### WHAT YOU ARE ASKED TO DO
Transcribe the records below line by line, exactly as they read.
Start of RECORDS SUPPLIED
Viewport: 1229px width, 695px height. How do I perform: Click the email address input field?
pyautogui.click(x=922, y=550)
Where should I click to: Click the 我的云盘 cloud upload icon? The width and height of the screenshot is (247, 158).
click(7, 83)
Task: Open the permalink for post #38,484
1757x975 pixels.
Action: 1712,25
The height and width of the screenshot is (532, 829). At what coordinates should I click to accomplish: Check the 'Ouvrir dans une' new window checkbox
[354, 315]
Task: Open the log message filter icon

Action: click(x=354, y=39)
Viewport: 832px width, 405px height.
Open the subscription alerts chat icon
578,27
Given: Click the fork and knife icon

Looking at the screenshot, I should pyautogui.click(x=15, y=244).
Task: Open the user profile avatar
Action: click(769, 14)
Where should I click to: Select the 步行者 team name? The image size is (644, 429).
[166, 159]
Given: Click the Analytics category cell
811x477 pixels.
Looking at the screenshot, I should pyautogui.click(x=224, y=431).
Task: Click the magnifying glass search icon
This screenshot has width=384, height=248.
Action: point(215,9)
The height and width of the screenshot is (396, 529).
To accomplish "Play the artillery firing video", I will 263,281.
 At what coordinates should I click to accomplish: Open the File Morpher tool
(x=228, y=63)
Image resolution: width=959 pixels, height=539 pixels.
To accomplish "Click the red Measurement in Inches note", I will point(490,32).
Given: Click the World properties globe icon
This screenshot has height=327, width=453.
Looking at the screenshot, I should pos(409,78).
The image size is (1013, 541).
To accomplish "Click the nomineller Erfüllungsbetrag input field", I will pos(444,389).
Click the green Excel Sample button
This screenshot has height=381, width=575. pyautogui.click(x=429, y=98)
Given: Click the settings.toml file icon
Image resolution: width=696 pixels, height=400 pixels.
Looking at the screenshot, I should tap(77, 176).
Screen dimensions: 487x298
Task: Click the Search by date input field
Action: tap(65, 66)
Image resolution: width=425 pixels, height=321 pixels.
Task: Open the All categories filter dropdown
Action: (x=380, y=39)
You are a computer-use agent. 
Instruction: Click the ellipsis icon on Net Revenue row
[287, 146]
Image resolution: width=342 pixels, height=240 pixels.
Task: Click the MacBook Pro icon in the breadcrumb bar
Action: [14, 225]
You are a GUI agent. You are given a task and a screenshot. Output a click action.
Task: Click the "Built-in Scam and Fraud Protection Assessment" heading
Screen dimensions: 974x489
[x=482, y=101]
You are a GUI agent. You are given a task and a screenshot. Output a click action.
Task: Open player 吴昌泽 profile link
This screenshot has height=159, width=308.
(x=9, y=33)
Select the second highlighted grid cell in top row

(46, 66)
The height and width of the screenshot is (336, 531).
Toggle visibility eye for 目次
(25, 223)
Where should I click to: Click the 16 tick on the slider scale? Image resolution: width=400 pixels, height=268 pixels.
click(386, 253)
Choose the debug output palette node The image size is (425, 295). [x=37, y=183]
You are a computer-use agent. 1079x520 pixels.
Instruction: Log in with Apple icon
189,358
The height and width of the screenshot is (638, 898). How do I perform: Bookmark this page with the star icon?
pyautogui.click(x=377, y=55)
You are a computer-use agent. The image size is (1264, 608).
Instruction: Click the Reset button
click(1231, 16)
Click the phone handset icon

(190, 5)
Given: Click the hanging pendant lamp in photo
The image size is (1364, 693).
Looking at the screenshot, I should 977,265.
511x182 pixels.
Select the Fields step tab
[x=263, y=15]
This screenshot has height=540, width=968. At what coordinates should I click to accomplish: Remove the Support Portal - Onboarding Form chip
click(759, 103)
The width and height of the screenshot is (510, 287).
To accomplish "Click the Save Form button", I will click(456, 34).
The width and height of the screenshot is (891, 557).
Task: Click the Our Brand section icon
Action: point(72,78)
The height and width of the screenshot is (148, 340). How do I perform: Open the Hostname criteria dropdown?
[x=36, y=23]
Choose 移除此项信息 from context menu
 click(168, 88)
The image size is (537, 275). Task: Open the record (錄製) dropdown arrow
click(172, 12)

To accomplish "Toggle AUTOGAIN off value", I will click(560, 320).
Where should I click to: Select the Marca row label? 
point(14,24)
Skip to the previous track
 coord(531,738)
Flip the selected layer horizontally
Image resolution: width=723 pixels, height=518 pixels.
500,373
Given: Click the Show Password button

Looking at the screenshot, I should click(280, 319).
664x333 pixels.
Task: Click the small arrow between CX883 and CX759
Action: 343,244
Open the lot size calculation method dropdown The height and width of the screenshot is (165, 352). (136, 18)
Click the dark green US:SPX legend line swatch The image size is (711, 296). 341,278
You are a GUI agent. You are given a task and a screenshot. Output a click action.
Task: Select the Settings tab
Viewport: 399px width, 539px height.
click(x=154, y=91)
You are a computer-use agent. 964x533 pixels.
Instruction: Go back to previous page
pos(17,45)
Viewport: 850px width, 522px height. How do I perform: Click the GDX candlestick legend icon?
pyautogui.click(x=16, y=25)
End of RECORDS SUPPLIED
### ANSWER TO THE PROBLEM
Viewport: 1229px width, 695px height. How do I perform: Click the email address input field?
pyautogui.click(x=922, y=550)
Where should I click to: Click the 我的云盘 cloud upload icon? The width and height of the screenshot is (247, 158).
click(7, 83)
Task: Open the permalink for post #38,484
1757x975 pixels.
Action: 1712,25
The height and width of the screenshot is (532, 829). At what coordinates should I click to accomplish: Check the 'Ouvrir dans une' new window checkbox
[354, 315]
Task: Open the log message filter icon

Action: click(x=354, y=39)
Viewport: 832px width, 405px height.
Open the subscription alerts chat icon
578,27
Given: Click the fork and knife icon

Looking at the screenshot, I should pyautogui.click(x=15, y=244).
Task: Open the user profile avatar
Action: click(769, 14)
Where should I click to: Select the 步行者 team name? The image size is (644, 429).
[166, 159]
Given: Click the Analytics category cell
811x477 pixels.
Looking at the screenshot, I should pyautogui.click(x=224, y=431).
Task: Click the magnifying glass search icon
This screenshot has width=384, height=248.
Action: point(215,9)
The height and width of the screenshot is (396, 529).
To accomplish "Play the artillery firing video", I will 263,281.
 At what coordinates should I click to accomplish: Open the File Morpher tool
(x=228, y=63)
Image resolution: width=959 pixels, height=539 pixels.
To accomplish "Click the red Measurement in Inches note", I will point(490,32).
Given: Click the World properties globe icon
This screenshot has height=327, width=453.
Looking at the screenshot, I should pos(409,78).
The image size is (1013, 541).
To accomplish "Click the nomineller Erfüllungsbetrag input field", I will pos(444,389).
Click the green Excel Sample button
This screenshot has height=381, width=575. pyautogui.click(x=429, y=98)
Given: Click the settings.toml file icon
Image resolution: width=696 pixels, height=400 pixels.
Looking at the screenshot, I should tap(77, 176).
Screen dimensions: 487x298
Task: Click the Search by date input field
Action: tap(65, 66)
Image resolution: width=425 pixels, height=321 pixels.
Task: Open the All categories filter dropdown
Action: (x=380, y=39)
You are a computer-use agent. 
Instruction: Click the ellipsis icon on Net Revenue row
[287, 146]
Image resolution: width=342 pixels, height=240 pixels.
Task: Click the MacBook Pro icon in the breadcrumb bar
Action: [14, 225]
You are a GUI agent. You are given a task and a screenshot. Output a click action.
Task: Click the "Built-in Scam and Fraud Protection Assessment" heading
Screen dimensions: 974x489
[x=482, y=101]
You are a GUI agent. You are given a task and a screenshot. Output a click action.
Task: Open player 吴昌泽 profile link
This screenshot has height=159, width=308.
(x=9, y=33)
Select the second highlighted grid cell in top row

(46, 66)
The height and width of the screenshot is (336, 531).
Toggle visibility eye for 目次
(25, 223)
Where should I click to: Click the 16 tick on the slider scale? Image resolution: width=400 pixels, height=268 pixels.
click(386, 253)
Choose the debug output palette node The image size is (425, 295). [x=37, y=183]
You are a computer-use agent. 1079x520 pixels.
Instruction: Log in with Apple icon
189,358
The height and width of the screenshot is (638, 898). How do I perform: Bookmark this page with the star icon?
pyautogui.click(x=377, y=55)
You are a computer-use agent. The image size is (1264, 608).
Instruction: Click the Reset button
click(1231, 16)
Click the phone handset icon

(190, 5)
Given: Click the hanging pendant lamp in photo
The image size is (1364, 693).
Looking at the screenshot, I should 977,265.
511x182 pixels.
Select the Fields step tab
[x=263, y=15]
This screenshot has height=540, width=968. At what coordinates should I click to accomplish: Remove the Support Portal - Onboarding Form chip
click(759, 103)
The width and height of the screenshot is (510, 287).
To accomplish "Click the Save Form button", I will click(456, 34).
The width and height of the screenshot is (891, 557).
Task: Click the Our Brand section icon
Action: point(72,78)
The height and width of the screenshot is (148, 340). How do I perform: Open the Hostname criteria dropdown?
[x=36, y=23]
Choose 移除此项信息 from context menu
 click(168, 88)
The image size is (537, 275). Task: Open the record (錄製) dropdown arrow
click(172, 12)

To accomplish "Toggle AUTOGAIN off value", I will click(560, 320).
Where should I click to: Select the Marca row label? 
point(14,24)
Skip to the previous track
 coord(531,738)
Flip the selected layer horizontally
Image resolution: width=723 pixels, height=518 pixels.
500,373
Given: Click the Show Password button

Looking at the screenshot, I should click(280, 319).
664x333 pixels.
Task: Click the small arrow between CX883 and CX759
Action: 343,244
Open the lot size calculation method dropdown The height and width of the screenshot is (165, 352). (136, 18)
Click the dark green US:SPX legend line swatch The image size is (711, 296). 341,278
You are a GUI agent. You are given a task and a screenshot. Output a click action.
Task: Select the Settings tab
Viewport: 399px width, 539px height.
click(x=154, y=91)
You are a computer-use agent. 964x533 pixels.
Instruction: Go back to previous page
pos(17,45)
Viewport: 850px width, 522px height. How do I perform: Click the GDX candlestick legend icon?
pyautogui.click(x=16, y=25)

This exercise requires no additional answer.